We compared the performance of ChatGPT-4o and Harvard PhD students in designing molecular biology experiments. Initially, we predicted that as you move higher in Bloom's Taxonomy, ChatGPT would perform worse. However, that is not what we observed.

‪The main difference we observed in performance was at the "apply" level of Bloom's. While students (mean = 87%) performed two letter grades better than ChatGPT (mean = 67%) on experimental design worksheets, all of that difference can be explained by a difference in performance at the “apply” level. We posit that apply-level questions require multi-step, compositional reasoning, which large language models are not well-suited for. Therefore, this finding is likely broadly applicable across LLMs.

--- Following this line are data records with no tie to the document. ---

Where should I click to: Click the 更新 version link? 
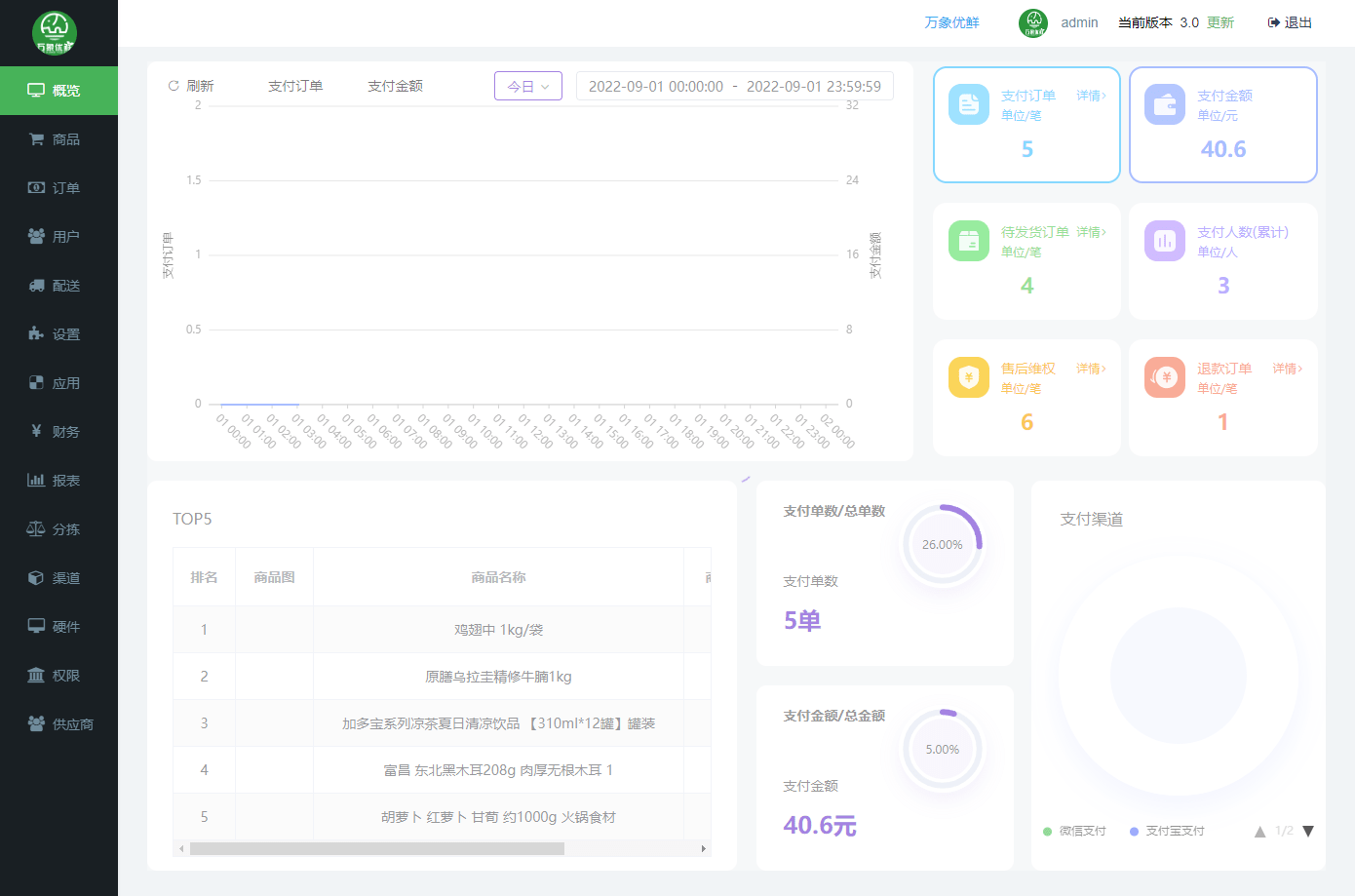[x=1220, y=22]
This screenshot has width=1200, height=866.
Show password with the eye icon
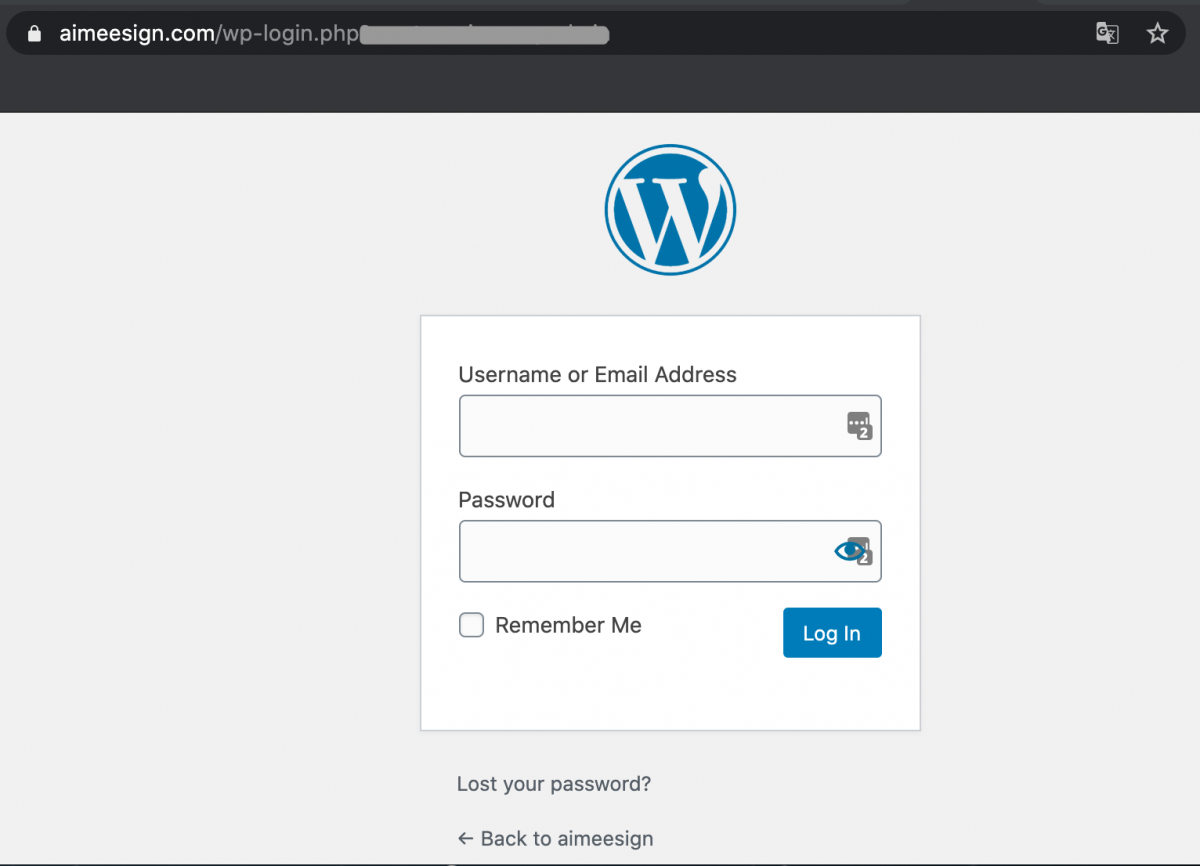pos(848,550)
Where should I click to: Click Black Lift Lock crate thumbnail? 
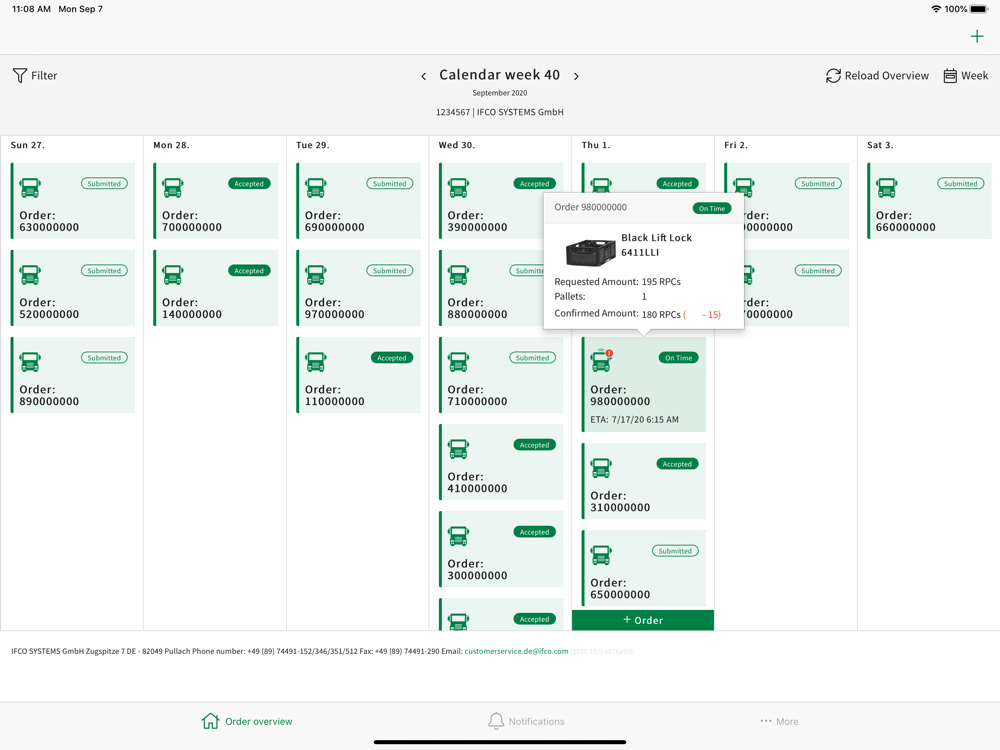[591, 251]

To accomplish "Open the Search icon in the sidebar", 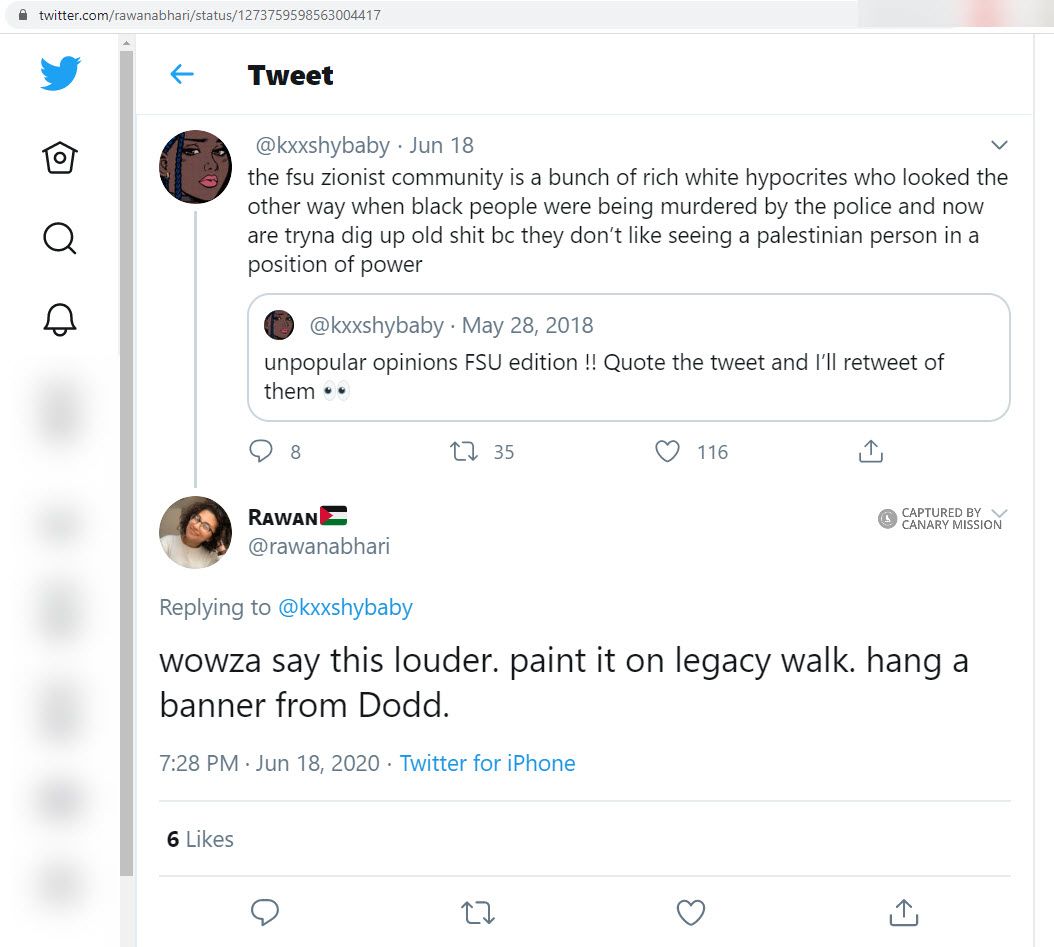I will pos(59,238).
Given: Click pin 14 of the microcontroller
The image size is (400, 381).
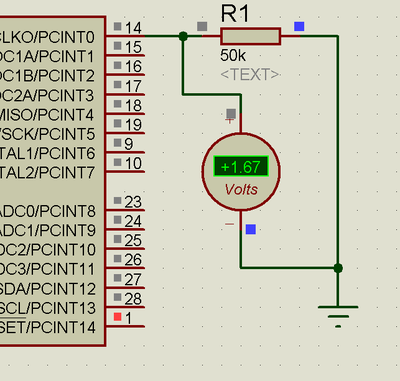Looking at the screenshot, I should [125, 35].
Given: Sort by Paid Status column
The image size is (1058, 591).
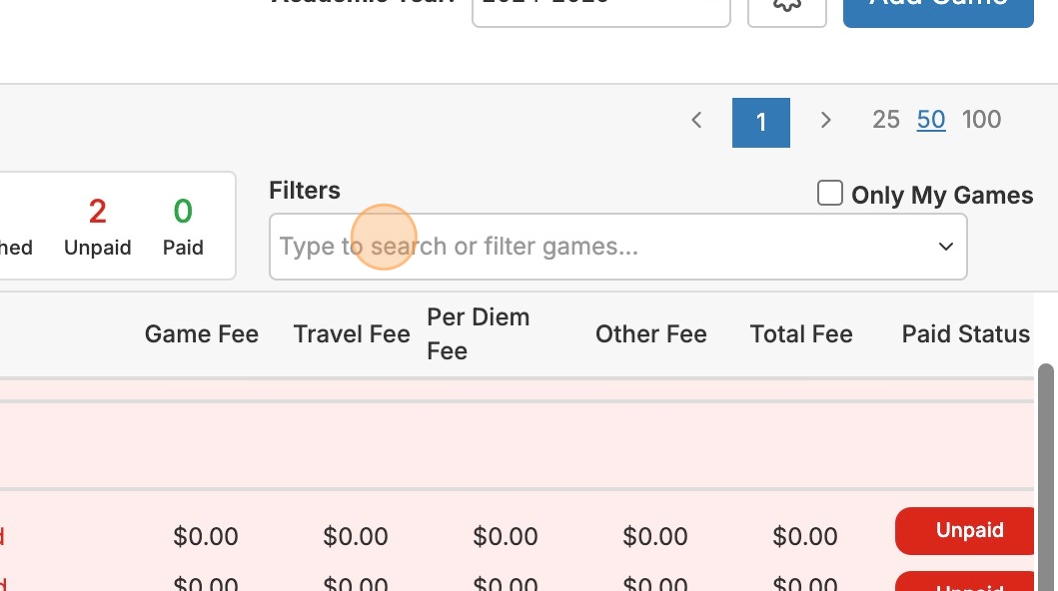Looking at the screenshot, I should (x=965, y=334).
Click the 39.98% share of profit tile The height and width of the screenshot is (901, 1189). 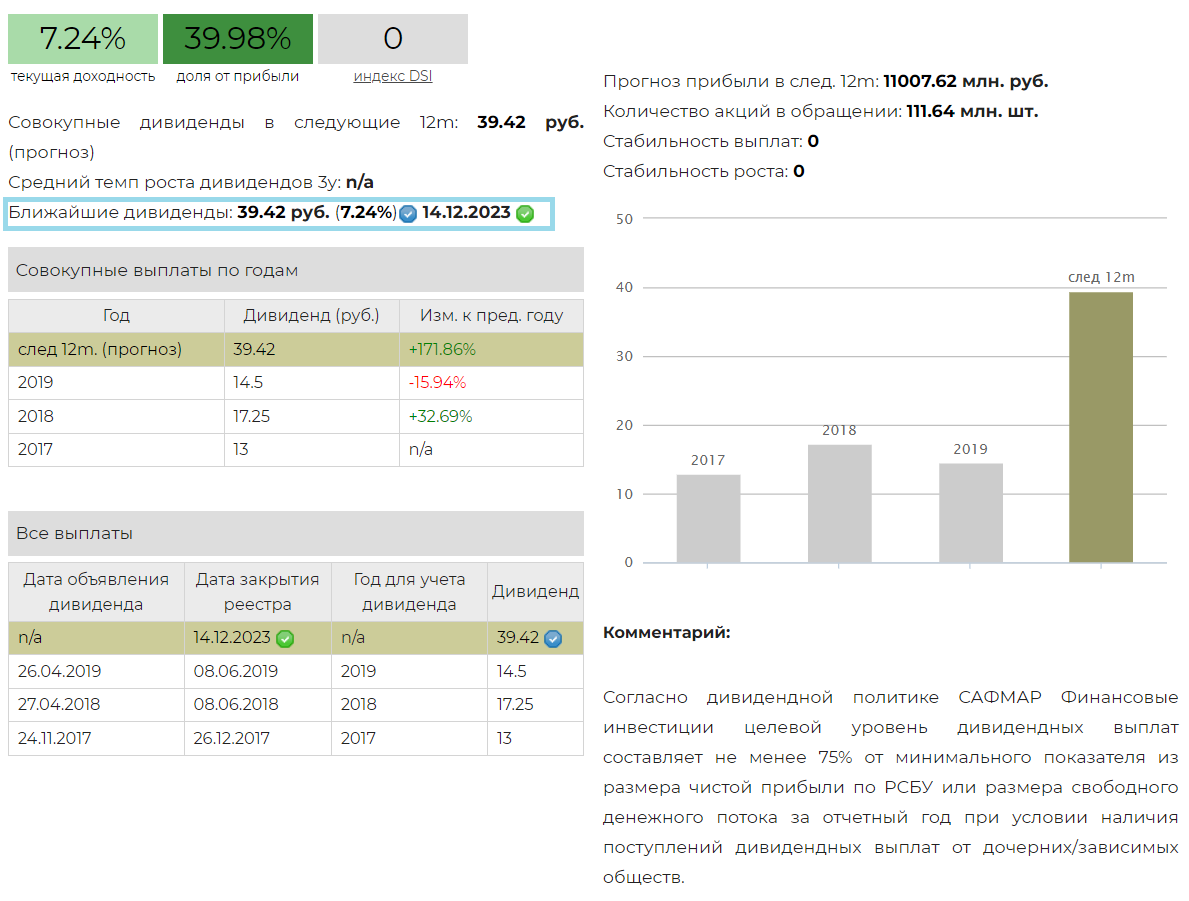tap(238, 39)
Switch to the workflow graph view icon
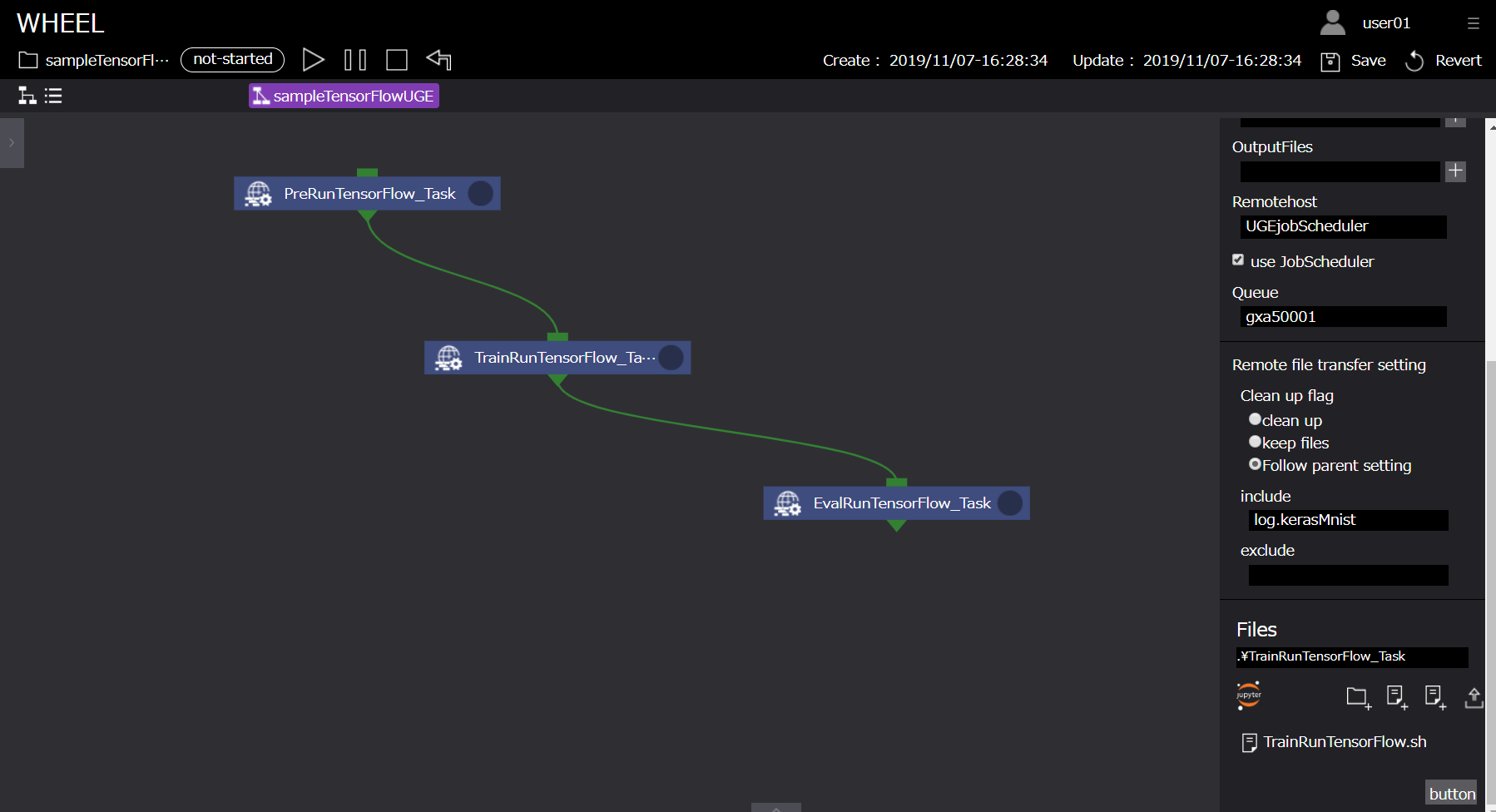This screenshot has width=1496, height=812. [27, 96]
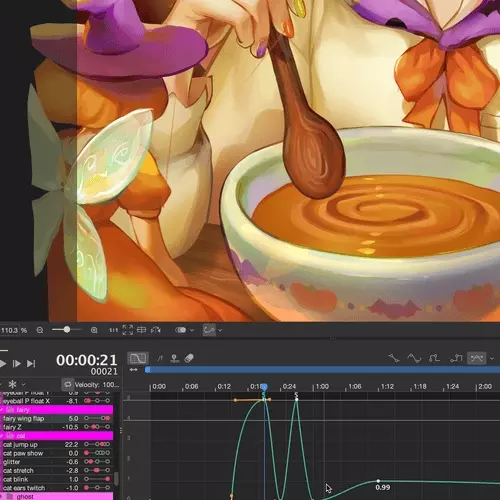Click the step forward one frame button
This screenshot has height=500, width=500.
coord(16,363)
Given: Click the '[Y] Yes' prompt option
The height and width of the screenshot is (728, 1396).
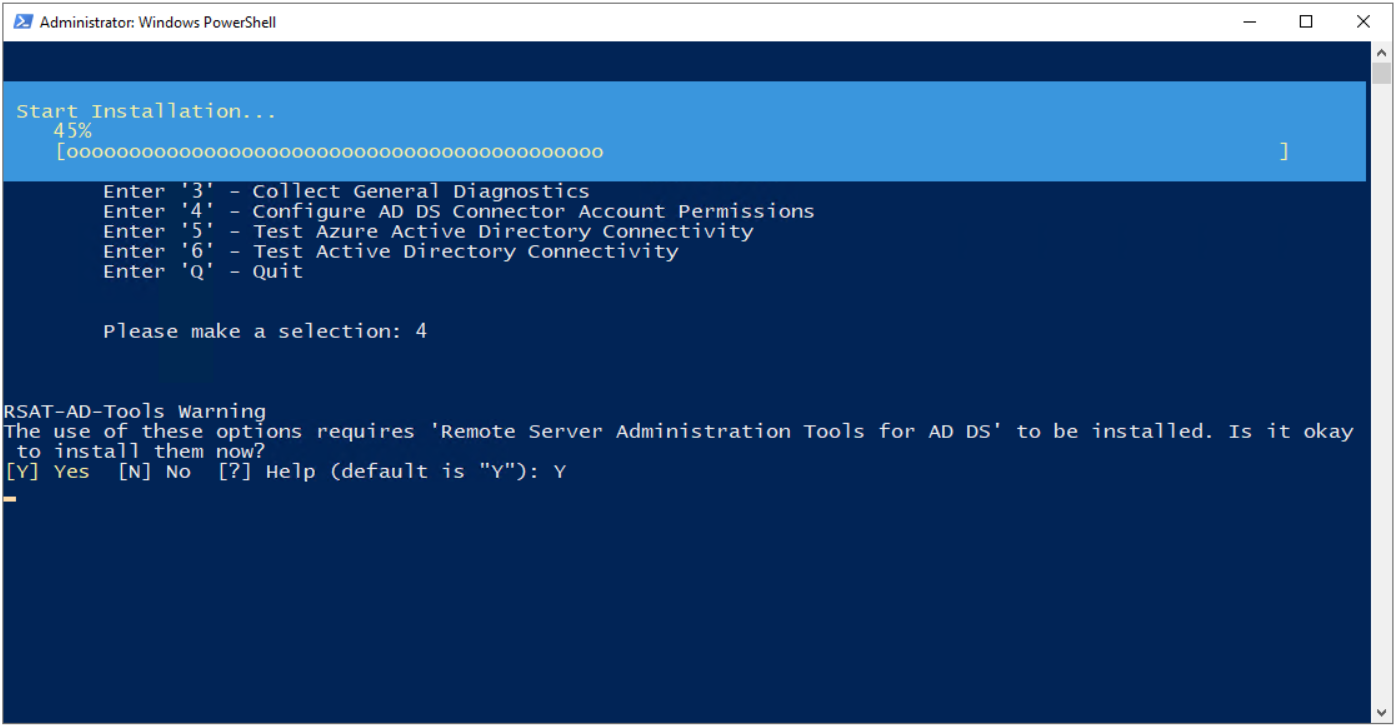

‪At the "create" level, genAI consistently generated reasonable hypotheses for given scenarios. However, the hypotheses often lacked the specificity and testability we would expect of PhD-level work.

‪We also observed that ChatGPT-4o struggled to interpret data presented graphically. Anecdotally, ChatGPT-5.4-Thinking has dramatically improved at data interpretation. This is one of many examples emphasizing how educators must be mindful of the rapidly developing genAI landscape.

‪We offer a few suggestions to educators. One that I've used in my teaching is increasing my expectation for precision in students' answers. GenAI is great at producing reasonable-sounding answers, but precision can be lacking. Use rubrics that reward careful justification for answers.

‪The class we describe in the paper uses "chalk talks" as a key assessment. Oral exams are valuable assessment tools that maximize student ownership of their answers. The class is also an example of a "flipped classroom," which gives frequent opportunities for formative assessments.

‪All in all, many examples of "good" pedagogy (e.g., active learning, flipped classrooms, universal design) are also beneficial for maintaining learning gains in the era of genAI.